• **AIM**: Copy out every one of the records below word for word, keeping each line as it appears.

• **MATERIAL TO PROCESS**:
- - - - - - -

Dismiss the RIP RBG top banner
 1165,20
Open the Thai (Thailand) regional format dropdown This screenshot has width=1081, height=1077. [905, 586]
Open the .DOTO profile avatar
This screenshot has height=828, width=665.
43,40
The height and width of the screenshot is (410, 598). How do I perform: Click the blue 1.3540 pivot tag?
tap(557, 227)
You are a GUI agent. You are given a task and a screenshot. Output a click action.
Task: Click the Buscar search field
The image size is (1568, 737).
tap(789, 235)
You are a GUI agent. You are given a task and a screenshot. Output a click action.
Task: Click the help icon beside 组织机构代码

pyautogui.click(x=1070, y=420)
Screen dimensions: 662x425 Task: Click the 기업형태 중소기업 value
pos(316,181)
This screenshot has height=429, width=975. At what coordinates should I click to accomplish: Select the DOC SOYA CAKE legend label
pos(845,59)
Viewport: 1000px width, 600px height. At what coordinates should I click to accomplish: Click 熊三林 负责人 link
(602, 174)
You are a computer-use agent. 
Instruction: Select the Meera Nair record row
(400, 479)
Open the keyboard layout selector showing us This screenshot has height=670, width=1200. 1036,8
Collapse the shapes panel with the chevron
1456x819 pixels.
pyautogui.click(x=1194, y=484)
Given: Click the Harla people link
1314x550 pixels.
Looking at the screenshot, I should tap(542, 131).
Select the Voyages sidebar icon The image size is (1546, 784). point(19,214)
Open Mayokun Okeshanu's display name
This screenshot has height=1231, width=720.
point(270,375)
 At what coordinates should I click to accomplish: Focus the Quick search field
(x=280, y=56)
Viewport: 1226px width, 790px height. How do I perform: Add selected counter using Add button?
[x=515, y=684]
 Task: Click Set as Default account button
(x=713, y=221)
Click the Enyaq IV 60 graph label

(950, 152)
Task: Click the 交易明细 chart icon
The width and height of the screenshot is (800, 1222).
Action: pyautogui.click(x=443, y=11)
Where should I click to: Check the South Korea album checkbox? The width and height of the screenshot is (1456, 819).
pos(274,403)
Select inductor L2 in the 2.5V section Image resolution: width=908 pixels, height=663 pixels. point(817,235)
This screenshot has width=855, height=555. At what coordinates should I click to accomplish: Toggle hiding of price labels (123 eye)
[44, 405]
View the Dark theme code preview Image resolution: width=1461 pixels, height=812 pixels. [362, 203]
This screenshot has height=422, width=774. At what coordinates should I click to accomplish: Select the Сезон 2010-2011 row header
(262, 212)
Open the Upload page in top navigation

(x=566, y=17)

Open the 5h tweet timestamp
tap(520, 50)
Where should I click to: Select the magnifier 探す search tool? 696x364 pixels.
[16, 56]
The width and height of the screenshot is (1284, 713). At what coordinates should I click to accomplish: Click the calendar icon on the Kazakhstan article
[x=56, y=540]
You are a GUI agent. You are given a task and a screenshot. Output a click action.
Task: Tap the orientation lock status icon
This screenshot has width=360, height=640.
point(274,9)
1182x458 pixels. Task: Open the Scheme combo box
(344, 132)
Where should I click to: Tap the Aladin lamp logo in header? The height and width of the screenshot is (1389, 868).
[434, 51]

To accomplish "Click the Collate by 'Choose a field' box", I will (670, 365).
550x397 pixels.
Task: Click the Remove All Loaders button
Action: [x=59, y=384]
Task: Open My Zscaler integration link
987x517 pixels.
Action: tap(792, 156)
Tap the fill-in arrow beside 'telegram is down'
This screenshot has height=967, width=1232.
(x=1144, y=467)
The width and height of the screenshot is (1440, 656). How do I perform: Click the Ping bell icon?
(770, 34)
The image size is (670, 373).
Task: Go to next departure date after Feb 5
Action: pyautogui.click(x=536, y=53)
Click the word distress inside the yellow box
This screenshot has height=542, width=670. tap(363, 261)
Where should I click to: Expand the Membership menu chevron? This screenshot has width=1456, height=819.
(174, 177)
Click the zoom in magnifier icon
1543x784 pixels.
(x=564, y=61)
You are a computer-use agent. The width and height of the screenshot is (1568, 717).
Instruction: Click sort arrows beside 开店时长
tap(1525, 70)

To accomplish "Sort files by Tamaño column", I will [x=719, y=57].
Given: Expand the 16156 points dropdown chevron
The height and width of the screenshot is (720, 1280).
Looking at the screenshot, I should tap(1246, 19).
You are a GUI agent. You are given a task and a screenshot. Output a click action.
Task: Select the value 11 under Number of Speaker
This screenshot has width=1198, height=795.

- - - - - - -

• **TASK OUTPUT**:
Dismiss the RIP RBG top banner
 1165,20
Open the Thai (Thailand) regional format dropdown This screenshot has width=1081, height=1077. [905, 586]
Open the .DOTO profile avatar
This screenshot has height=828, width=665.
43,40
The height and width of the screenshot is (410, 598). How do I perform: Click the blue 1.3540 pivot tag?
tap(557, 227)
You are a GUI agent. You are given a task and a screenshot. Output a click action.
Task: Click the Buscar search field
The image size is (1568, 737).
tap(789, 235)
You are a GUI agent. You are given a task and a screenshot. Output a click action.
Task: Click the help icon beside 组织机构代码

pyautogui.click(x=1070, y=420)
Screen dimensions: 662x425 Task: Click the 기업형태 중소기업 value
pos(316,181)
This screenshot has height=429, width=975. At what coordinates should I click to accomplish: Select the DOC SOYA CAKE legend label
pos(845,59)
Viewport: 1000px width, 600px height. At what coordinates should I click to accomplish: Click 熊三林 负责人 link
(602, 174)
You are a computer-use agent. 
Instruction: Select the Meera Nair record row
(400, 479)
Open the keyboard layout selector showing us This screenshot has height=670, width=1200. 1036,8
Collapse the shapes panel with the chevron
1456x819 pixels.
pyautogui.click(x=1194, y=484)
Given: Click the Harla people link
1314x550 pixels.
Looking at the screenshot, I should tap(542, 131).
Select the Voyages sidebar icon The image size is (1546, 784). point(19,214)
Open Mayokun Okeshanu's display name
This screenshot has height=1231, width=720.
point(270,375)
 At what coordinates should I click to accomplish: Focus the Quick search field
(x=280, y=56)
Viewport: 1226px width, 790px height. How do I perform: Add selected counter using Add button?
[x=515, y=684]
 Task: Click Set as Default account button
(x=713, y=221)
Click the Enyaq IV 60 graph label

(950, 152)
Task: Click the 交易明细 chart icon
The width and height of the screenshot is (800, 1222).
Action: pyautogui.click(x=443, y=11)
Where should I click to: Check the South Korea album checkbox? The width and height of the screenshot is (1456, 819).
pos(274,403)
Select inductor L2 in the 2.5V section Image resolution: width=908 pixels, height=663 pixels. point(817,235)
This screenshot has width=855, height=555. At what coordinates should I click to accomplish: Toggle hiding of price labels (123 eye)
[44, 405]
View the Dark theme code preview Image resolution: width=1461 pixels, height=812 pixels. [362, 203]
This screenshot has height=422, width=774. At what coordinates should I click to accomplish: Select the Сезон 2010-2011 row header
(262, 212)
Open the Upload page in top navigation

(x=566, y=17)

Open the 5h tweet timestamp
tap(520, 50)
Where should I click to: Select the magnifier 探す search tool? 696x364 pixels.
[16, 56]
The width and height of the screenshot is (1284, 713). At what coordinates should I click to accomplish: Click the calendar icon on the Kazakhstan article
[x=56, y=540]
You are a GUI agent. You are given a task and a screenshot. Output a click action.
Task: Tap the orientation lock status icon
This screenshot has width=360, height=640.
point(274,9)
1182x458 pixels. Task: Open the Scheme combo box
(344, 132)
Where should I click to: Tap the Aladin lamp logo in header? The height and width of the screenshot is (1389, 868).
[434, 51]

To accomplish "Click the Collate by 'Choose a field' box", I will (670, 365).
550x397 pixels.
Task: Click the Remove All Loaders button
Action: [x=59, y=384]
Task: Open My Zscaler integration link
987x517 pixels.
Action: tap(792, 156)
Tap the fill-in arrow beside 'telegram is down'
This screenshot has height=967, width=1232.
(x=1144, y=467)
The width and height of the screenshot is (1440, 656). How do I perform: Click the Ping bell icon?
(770, 34)
The image size is (670, 373).
Task: Go to next departure date after Feb 5
Action: pyautogui.click(x=536, y=53)
Click the word distress inside the yellow box
This screenshot has height=542, width=670. tap(363, 261)
Where should I click to: Expand the Membership menu chevron? This screenshot has width=1456, height=819.
(174, 177)
Click the zoom in magnifier icon
1543x784 pixels.
(x=564, y=61)
You are a computer-use agent. The width and height of the screenshot is (1568, 717).
Instruction: Click sort arrows beside 开店时长
tap(1525, 70)

To accomplish "Sort files by Tamaño column", I will [x=719, y=57].
Given: Expand the 16156 points dropdown chevron
The height and width of the screenshot is (720, 1280).
Looking at the screenshot, I should tap(1246, 19).
You are a GUI agent. You are given a task and a screenshot. Output a click action.
Task: Select the value 11 under Number of Speaker
This screenshot has width=1198, height=795.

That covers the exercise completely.